The Dog Cry Ranch was a sheep ranch near Bly, Oregon, that American security officials assert was to be the location of a jihad training camp.

James Ujaama, an American convert to Islam, has admitted he met Abu Hamza al-Masri in 1999, and convinced him that together they could set up a military training camp where American recruits would be trained for jihad.
Abu Hamza was to provide funds and experienced trainers. Uyaama was to provide a safe location for the camp, weapons and the American recruits.

KOMO News reported, "According to court records, the whole setup was a hustle by petty crook James Ujaama of Seattle."

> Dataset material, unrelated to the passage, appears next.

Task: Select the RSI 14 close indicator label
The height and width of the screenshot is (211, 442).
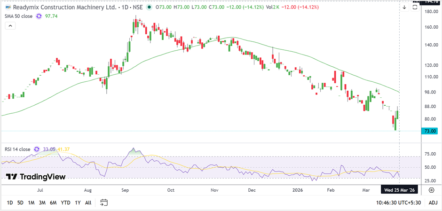Action: pos(16,149)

Swedish citizen Oussama Kassir and British citizen Haroon Rashid Aswat, two men who said they had attended training camps in Afghanistan, were to be the camp's trainers.
When the two men arrived to set up the camp in December 1999, they found there were just two recruits, Sami Osman and his teenage brother-in-law.
They found Ujaama had supplied just two old guns and inadequate housing.
Ujaama abandoned the camp and the men, the night of the complaint-filled day they arrived.
At Kassir's trial, he and Aswat were described as trying to provide training to Osman and his brother-in-law, until they got a phone call from al Masri. Because they feared al Masri's phone call had been monitored, and had tipped off the American officials, they too fled the camp.

In fact, American security officials had been monitoring the developing plans since the first contact between al Masri and Ujaam.

According to American law enforcement officials who tried to extradite al Masri, he could have faced a sentence of 100 years.
In return for pleading guilty to providing material support for terrorism, and agreeing to cooperate in helping to convict the British men, Ujaama received a two-year sentence.

The owner of the ranch and his wife were believed to have been unaware of any criminal or terrorist connection, and were not charged.